▶ Aufgabe 1:
Fasse im Forscherprofil den Absatz, der mit „Kredite in einer mittelalterlichen Gesellschaft“ beginnt, in höchstens drei Sätzen zusammen und behalte seine wesentlichen Fakten bei.
▶ Aufgabe 2:
Gib im Forscherprofil den Abschnitt von „- Besucht gerne“ bis „bzw. Kredite kommen?“ noch einmal wieder und benenne dabei „SEK II“ in „Sekundarstufe II“ um.

Dr. Stephan Nicolussi-Köhler
- 1-2 Besuche pro Semester
- Bevorzugte Regionen: Tirol (Andere Regionen nach Verfügbarkeit möglich. )
- Besucht gerne folgende Schulstufen: SEK II
- Keine anfallenden Kosten für die Schule
Forschungsschwerpunkte
- Geschichte des europäischen Mittelalters mit einem Schwerpunkt auf Wirtschafts- und Sozialgeschichte: u.a. Kreuzzüge, mediterraner Fernhandel und mittelalterliche Kreditmärkte mit Schwerpunkt auf den Mittelmeer- und Alpenraum
- Mich interessieren vor allem Fragen über die Verfasstheit der mittelalterlichen Welt in Bezug auf das Wirtschaften von Gemeinschaften: Woher kam das in den Fernhandel investierte Geld? Wie wurden Handelsgeschäfte, die über weite Distanzen und mehrere Monate oder gar Jahre dauerten, abgewickelt? Wie lebten die unteren 99% der Bevölkerung, also die Mehrheit der historischen Bevölkerung? Wie überlebten diese Leute in wirtschaftlichen schwierigen Zeiten und wie konnten sie an Kapital bzw. Kredite kommen?
Aktuelle Projekte
Kredite in einer mittelalterlichen Gesellschaft: Geld und Wirtschaft sind Themen, die heute allgegenwärtig sind. Aber auch das Mittelalter war bereits ganz und gar vom Kreditprinzip durchdrungen. Der Zugang zu Kredit ermöglichte zu normalen Zeiten Investitionen oder Anschaffungen zu tätigen. In Krisenzeiten, wie etwa bei Missernten, war die Möglichkeit finanzielle Engpässe durch Kredite zu überbrücken jedoch überlebensnotwendig. Könige, Adelige und hohe Amtsträger der Kirche konnten sich aufgrund ihres Besitzes mit Leichtigkeit Kredite bei Kaufleuten oder Bankiers ausbedingen. Aber was war mit einfachen Handwerkern, Bauern oder Tagelöhnern? Wie konnten diese Personen, welche die Mehrheit der historischen Gesellschaft ausgemacht haben, an Kredite gelangen, um zu überleben? Welche unterschiedlichen Möglichkeiten gab es dafür? Wie wurden Kredite in einer Zeit abgewickelt, wo nur ein Teil der Bevölkerung lesen und schreiben konnte? Diese und andere Fragen werden in dem Projekt anhand unterschiedlichster Quellen untersucht.

▶ Folgende Zeilen:
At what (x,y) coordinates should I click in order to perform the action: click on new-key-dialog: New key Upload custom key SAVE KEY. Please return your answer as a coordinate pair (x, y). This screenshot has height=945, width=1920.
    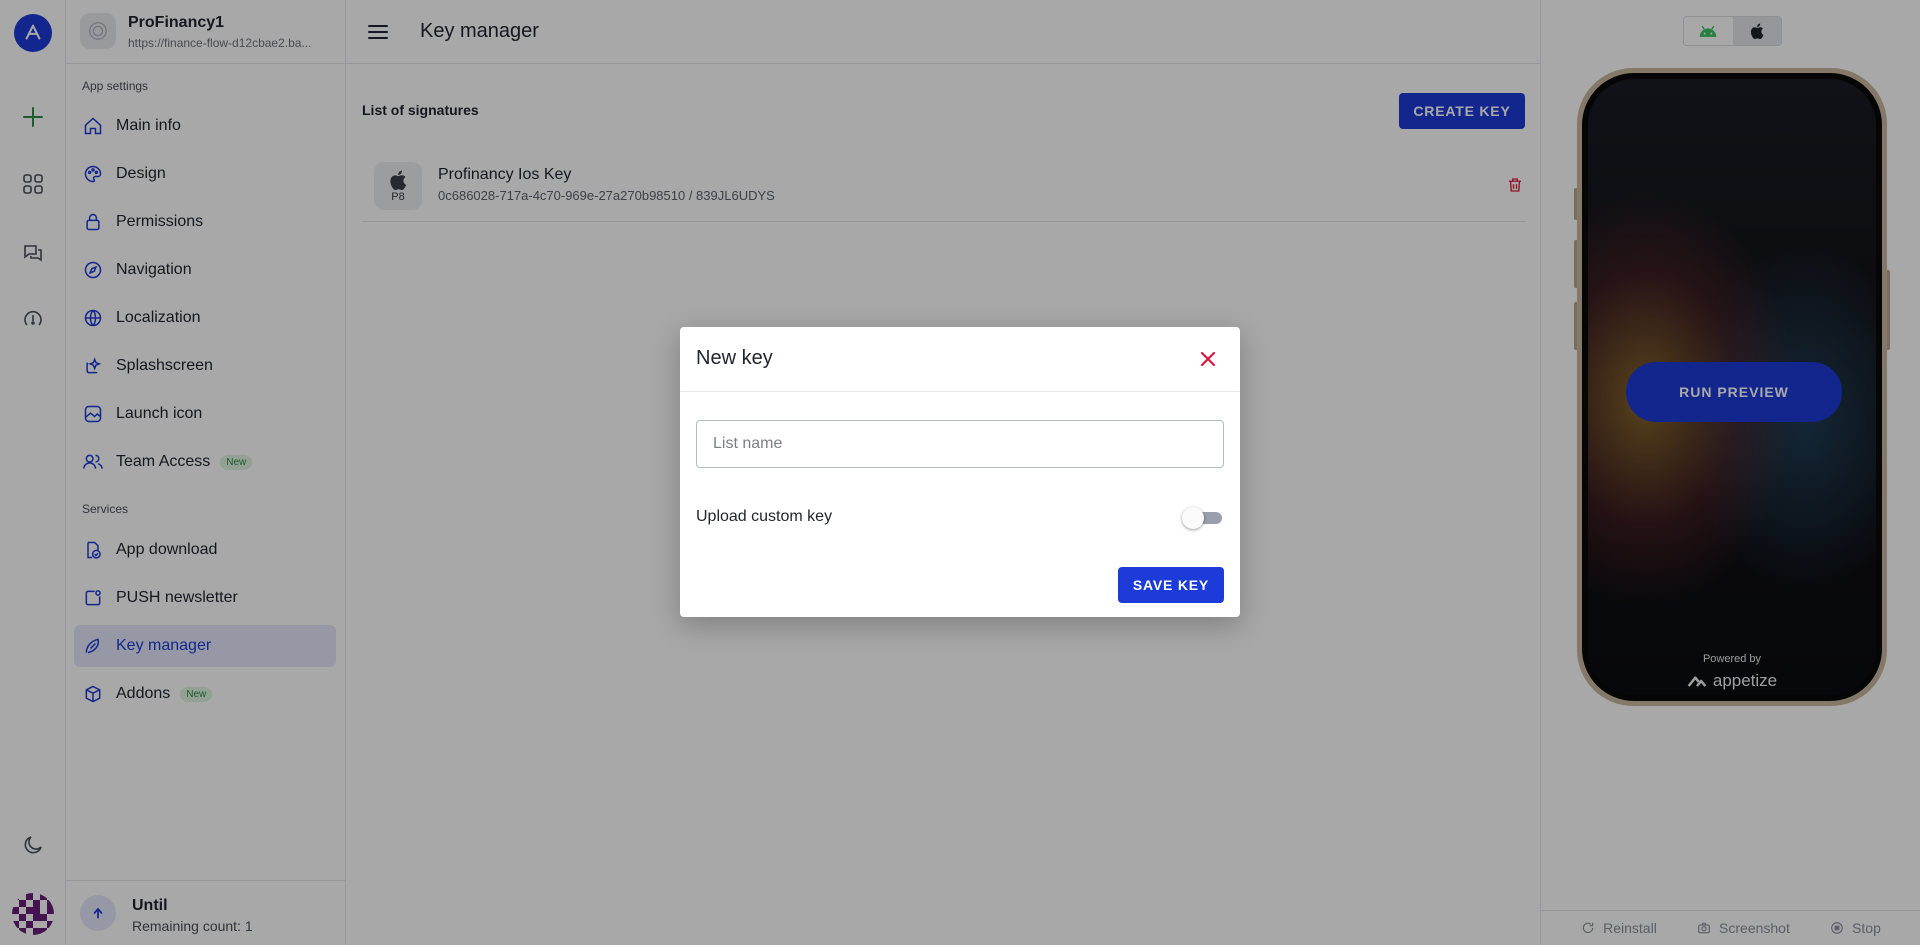
    Looking at the image, I should click on (960, 472).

▶ Lösung 1:
Das Projekt untersucht anhand unterschiedlichster Quellen Kredite im Mittelalter, das bereits ganz vom Kreditprinzip durchdrungen war: Kredite ermöglichten in normalen Zeiten Investitionen und Anschaffungen und waren in Krisen wie Missernten überlebensnotwendig. Während Könige, Adelige und hohe Amtsträger der Kirche dank ihres Besitzes leicht Kredite bei Kaufleuten oder Bankiers erhielten, fragt das Projekt, wie einfache Handwerker, Bauern und Tagelöhner als Mehrheit der Gesellschaft an Kredite kamen und welche Möglichkeiten es dafür gab. Außerdem geht es darum, wie Kredite abgewickelt wurden, als nur ein Teil der Bevölkerung lesen und schreiben konnte.

▶ Lösung 2:
- Besucht gerne folgende Schulstufen: Sekundarstufe II
- Keine anfallenden Kosten für die Schule
Forschungsschwerpunkte
- Geschichte des europäischen Mittelalters mit einem Schwerpunkt auf Wirtschafts- und Sozialgeschichte: u.a. Kreuzzüge, mediterraner Fernhandel und mittelalterliche Kreditmärkte mit Schwerpunkt auf den Mittelmeer- und Alpenraum
- Mich interessieren vor allem Fragen über die Verfasstheit der mittelalterlichen Welt in Bezug auf das Wirtschaften von Gemeinschaften: Woher kam das in den Fernhandel investierte Geld? Wie wurden Handelsgeschäfte, die über weite Distanzen und mehrere Monate oder gar Jahre dauerten, abgewickelt? Wie lebten die unteren 99% der Bevölkerung, also die Mehrheit der historischen Bevölkerung? Wie überlebten diese Leute in wirtschaftlichen schwierigen Zeiten und wie konnten sie an Kapital bzw. Kredite kommen?